Choose Your Cutting Wheel Wisely to Reduce Costs in Pipe Operations


By Tony Hufford, category manager – fabrication, Weiler Abrasives Group


Cutting wheels are a cost of doing business in tube and pipe welding operations. But the lowest-cost wheels are not always the best option.
 
Consider that even a 30-second wheel change can be costly when it involves a walk to the tool crib.  Time studies have shown that each wheel change can cost a company from 30 to 40 minutes of productivity. If an operator changes wheels four times a day, that’s 30 percent of his or her shift lost to downtime. When factoring that in, cheaper wheels may turn out to be more expensive.
 
Productivity isn’t the only question. Failing to select the right wheel for a tube or pipe welding job can also result in using more filler metals — often the most expensive consumable in the operation — to make a quality weld. The wrong wheel may even lead to rework. All that hits the bottom line.
 
In any pipe welding application, the key is to avoid uneven or wide joints and achieve a smooth cut.
 


How do you select the cutting wheel to minimize downtime and costs? 

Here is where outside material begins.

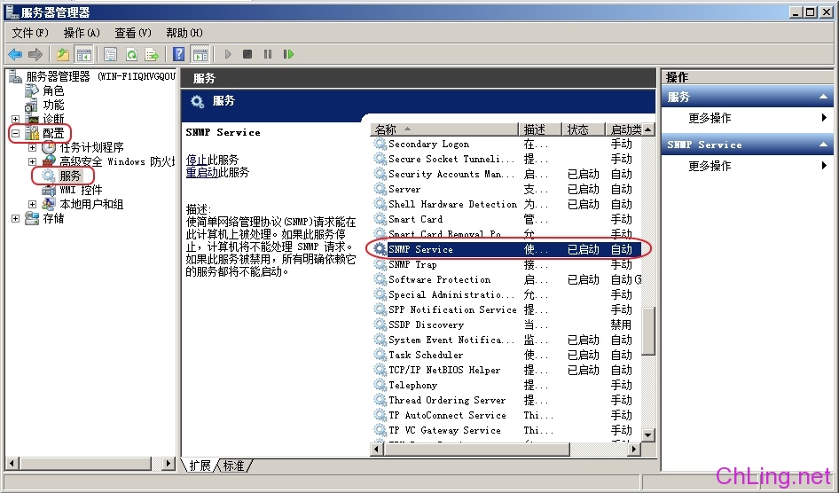This screenshot has height=493, width=839.
Task: Expand the 本地用户和组 node
Action: point(32,204)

1.     Choose the right wheel diameter for the tube or pipe size 


Consider these common tool sizes and the recommended maximum diameter of material they can cut:
 
o   4.5-inch cutting wheel: up to 3/4-inch pipe or tube
o   6-inch cutting wheel: up to 2-1/2-inch pipe or tube
o   7-inch cutting wheel: up to 3-inch pipe or tube
o   9-inch cutting wheel: up to 3-1/2-inch pipe or tube
Choose a wheel diameter that will cut straight through the tube or pipe’s diameter to produce the most even cut line and weld seam. That will save you on filler metal and rework down the line. Also choose the thinnest possible wheel to minimize heat and friction, the two biggest enemies of long wheel life. The most common cutting wheel is the .045-inch labeled thickness, but there is a new trend toward thinner 1MM thin cutting wheels that no longer sacrifice life.
 
A type 1 (flat cutting wheel) is recommended compared to a type 27 (depressed center) when cutting tube and pipe unless there is an existing constraint associated with the application. You don’t need to worry about cutting into the depressed center, and you get more life and depth to the cut with the same-sized wheel.
 
 

2.     Match material type


What will you be cutting most often? Mild steel, chromoly, stainless steel, titanium, Inconel,  aluminum or all of the above? To cut stainless steel and aluminum — materials commonly used in medical and food service industries — choose a wheel that is contaminant-free (INOX) rated.  The most critical missing component in these wheels is Iron (Fe), so residue will not cause surface rust concerns.
 
If you work with everything from mild steel to titanium, versatility becomes important. If you work with just a few types of metal, compare purchasing multiple products to a one-size-fits-all option. 
 
 

3.     Consider joint quality and throughput 


To push out as much high-quality product through at as little cost as possible, choose wheels that cut and prep a joint faster and more efficiently. That reduces filler metal and labor costs and allows for a strong weld later in the process.
 
Selecting a higher-cost ceramic wheel, for example, can cost less in the long run than choosing less expensive aluminum oxide wheels. Ceramic wheels cut much faster and last longer. Ceramic wheels also can cut almost anything efficiently, making them a better option if you work with a variety of materials.
 


 Best cutting practices for tube and pipe                                                        


·       Let the wheel do the work. Don’t plunge the wheel all the way through the tube or pipe, and don’t push too hard on the wheel, which causes RPMs to drop. Zirconia alumina and ceramic alumina grains work best when tool speed is maintained
 
·       Before starting the cut, hold the wheel next to the tube or pipe to understand better how deep the cut should be. The depth of the cut is dictated by the thickness of the metal. Using consistent motion and minimizing surface contact, rather than pressure to perform the cut, minimizes friction and heat.
 
·       Minimize vibration by cutting as close to the mounting or clamping as possible while still allowing adequate clearance for hands, the tool and the guard. Greater distance from the clamping point causes more vibration through the workpiece into the wheel, which causes premature breakdown or potential failure. 
 


Consider cutting wheel cost in context


Remember the quality and expense of a cut impacts the overall quality and expense of the whole piece. Even though they cost more up front, selecting a zirconia alumina or ceramic alumina cutting wheel could lower overall cost of use (compared to alumina oxide wheels) because operators can perform significantly more quality work with the same wheel.